Review | Friday 25 March 2011
A Love Letter from a Stray Moon by Jay Griffiths
Griffiths has taken the life of Frida Kahlo as inspiration, creating a fictional autobiography that is a passionate ode to love and creation at their most pure and primal. Acts that can inspire delirious joy, or knee-jerk reactionary fear – art that has consequences beyond success found within the four walls of a museum, the earnest documentary or the polite review – art that can incite tears and rebellion.
For this purpose, there can hardly be a better subject than Frida. Despite a horrific accident as a young woman, she lived her life to the maximum and her paintings are honest and raw outward expressions of an individual’s inner pain, depicting subject matter that continues to resonate: love, fertility and death. Frida’s exuberant identification with indigenous Mexican mythology created a powerful sense of connectedness to the earth and nature, which is another window of expression for the author of this book.

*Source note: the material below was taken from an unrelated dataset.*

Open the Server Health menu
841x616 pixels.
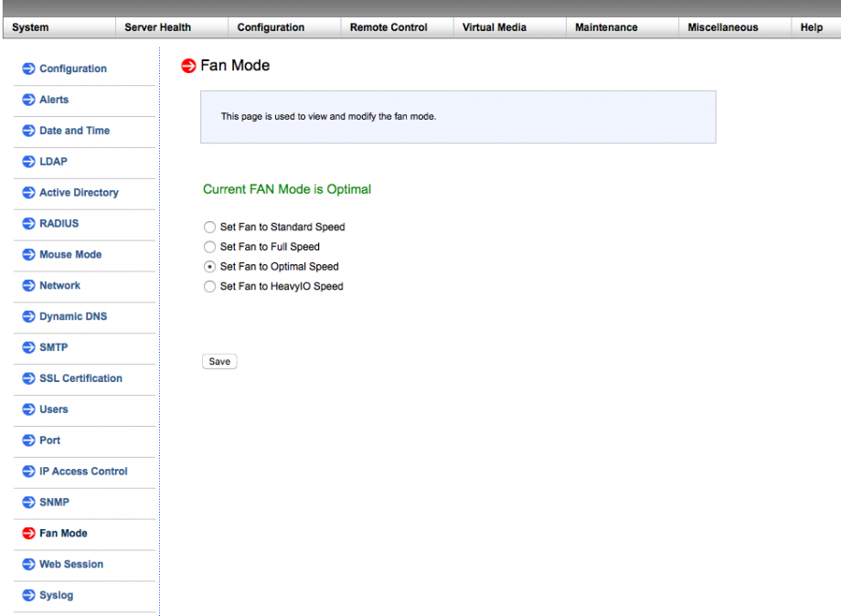click(x=157, y=27)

I started reading this deceptively slim volume with some hesitation – there have been some notoriously melodramatic/pretentious renditions of the artistic life – but as I found Griffith’s voice harmonising with what I know of Frida’s life, I was swept up and seduced. Through the great love that Frida had for Diego Rivera, the pain of Frida’s accident and the subsequent loss of fertility and motherhood; love, loss and maternalism are explored in Griffith’s whirling prose. Recently, I received a bewildering advertisement for shoes à la Frida Kahlo – not only did they not look remotely Mexican (to me), they had really high heels – perhaps that was meant to represent the metal rods that impaled the young Kahlo. Frida of the monobrow as fashion promotion?! Style and guts: yes, in buckets. Griffiths has taken these qualities and wrought a lyrical piece that soars – and takes you with it.